La SCI BECLEM AZUR sera déboutée de ses demandes à ce titre.
Sur les demandes à titre de dommages et intérêts
Aux termes de l’article 1240 du code civil, tout fait quelconque de l’homme, qui cause à autrui un dommage, oblige celui par la faute duquel il est arrivé à le réparer.
En droit, l’abus du droit d’ester en justice suppose la caractérisation d’une faute au sens de l’article 1240 précité.
En l’espèce, la SCI BECLEM AZUR succombe en ses demandes principales comme subsidiaires si bien qu’elle n’établit aucune faute, et notamment de mauvaise foi, imputable à l’ASL dans le cadre du présent litige.
L’ASL défenderesse ne motive pas en fait sa demande à titre de dommages et intérêts.
Il doit être rappelé que le simple exercice d’une action en justice, même infondée, ne saurait être qualifié de fautif à défaut de démontrer des circonstances de fait particulières.
L’ASL n’établit pas de telles circonstances, d’autant qu’un précédent contentieux a donné raison à la société requérante.

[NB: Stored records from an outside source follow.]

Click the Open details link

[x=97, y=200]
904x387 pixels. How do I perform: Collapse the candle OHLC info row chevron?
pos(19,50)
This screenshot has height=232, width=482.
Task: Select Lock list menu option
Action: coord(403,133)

Sur les demandes accessoires
Aux termes de l’article 696 du code de procédure civile, « la partie perdante est condamnée aux dépens, à moins que le juge, par décision motivée, n’en mette la totalité ou une fraction à la charge d’une autre partie […]. »

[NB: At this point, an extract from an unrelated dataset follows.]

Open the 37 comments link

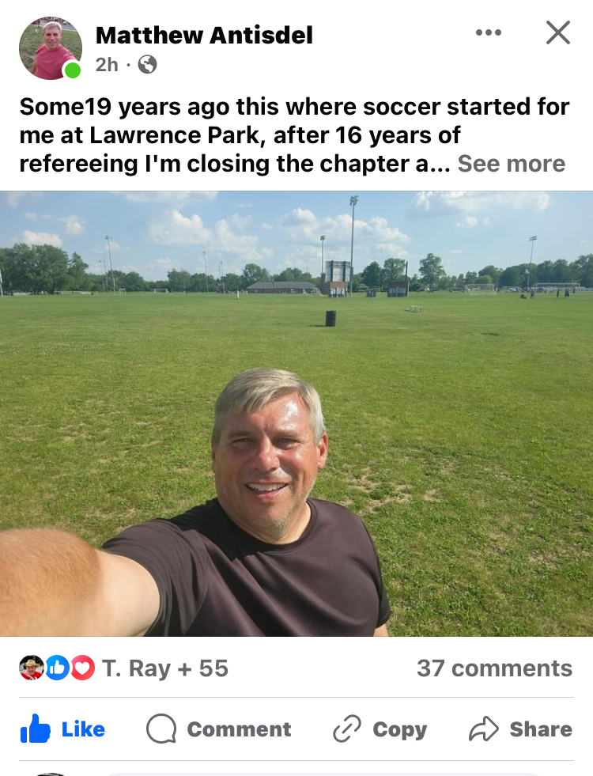(494, 668)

La SCI BECLEM AZUR, partie perdante, sera condamnée aux entiers dépens de l’instance.
L’article 699 du code de procédure civile dispose que « les avocats et avoués peuvent, dans les matières où leur ministère est obligatoire, demander que la condamnation aux dépens soit assortie à leur profit du droit de recouvrer directement contre la partie condamnée ceux des dépens dont ils ont fait l’avance sans avoir reçu provision. »
Il y a lieu d’autoriser le recouvrement direct des dépens au profit de la SELAS CABINET POTHET.
Il résulte de l’article 700 du code de procédure civile que, dans toutes les instances, le juge condamne la partie tenue aux dépens ou à défaut la partie perdante à payer à l’autre partie la somme qu’il détermine au titre des frais exposés et non compris dans les dépens. Le juge tient compte de l’équité ou de la situation économique de la partie condamnée. Il peut même d’office, pour des raisons tirées des mêmes considérations, dire qu’il n’y a pas lieu à condamnation.
En l’espèce, il n’apparaît pas équitable de laisser l’ensemble de ses frais irrépétibles à la charge de la défenderesse.
La SCI BECLEM AZUR sera donc condamnée à lui payer la somme de 4000 euros sur le fondement de l’article 700 du code de procédure civile.
Les parties seront déboutées du surplus de leurs demandes à ce titre.
Conformément aux articles 514 et 514-1 du code de procédure civile dans leur version applicable aux procédures introduites depuis le 1er janvier 2020, le juge peut écarter l’exécution provisoire de droit, en tout ou partie, s’il estime qu’elle est incompatible avec la nature de l’affaire. Il statue, d’office ou à la demande d’une partie, par décision spécialement motivée.
Aucune circonstance ne justifie en l’espèce d’écarter l’exécution provisoire de droit.
PAR CES MOTIFS
Le tribunal statuant après débats en audience publique, par mise à disposition au Greffe, par jugement contradictoire et en premier ressort :
DEBOUTE la SCI BECLEM AZUR de l’intégralité de ses demandes.
DEBOUTE l’association syndicale libre DES PROPRIETAIRES DU [Adresse 10] SECTION, poursuites et diligences de son représentant légal en exercice, de sa demande reconventionnelle à titre de dommages et intérêts.
CONDAMNE la SCI BECLEM AZUR aux dépens de l’instance et ACCORDE à la SELAS CABINET POTHET le droit au recouvrement direct des dépens dans les conditions de l’article 699 du code de procédure civile.
CONDAMNE la SCI BECLEM AZUR à payer à l’association [Adresse 20] [Adresse 14] 1ERE SECTION, poursuites et diligences de son représentant légal en exercice, la somme de 4000 euros (QUATRE MILLE EUROS) au titre de l’article 700 du code de procédure civile.
RAPPELLE que l’exécution provisoire de droit assortit l’entière décision.
REJETTE le surplus des demandes.
Ainsi jugé par mise à disposition au greffe de la troisième chambre du tribunal judiciaire de Draguignan le NEUF SEPTEMBRE DEUX MILLE VINGT-CINQ.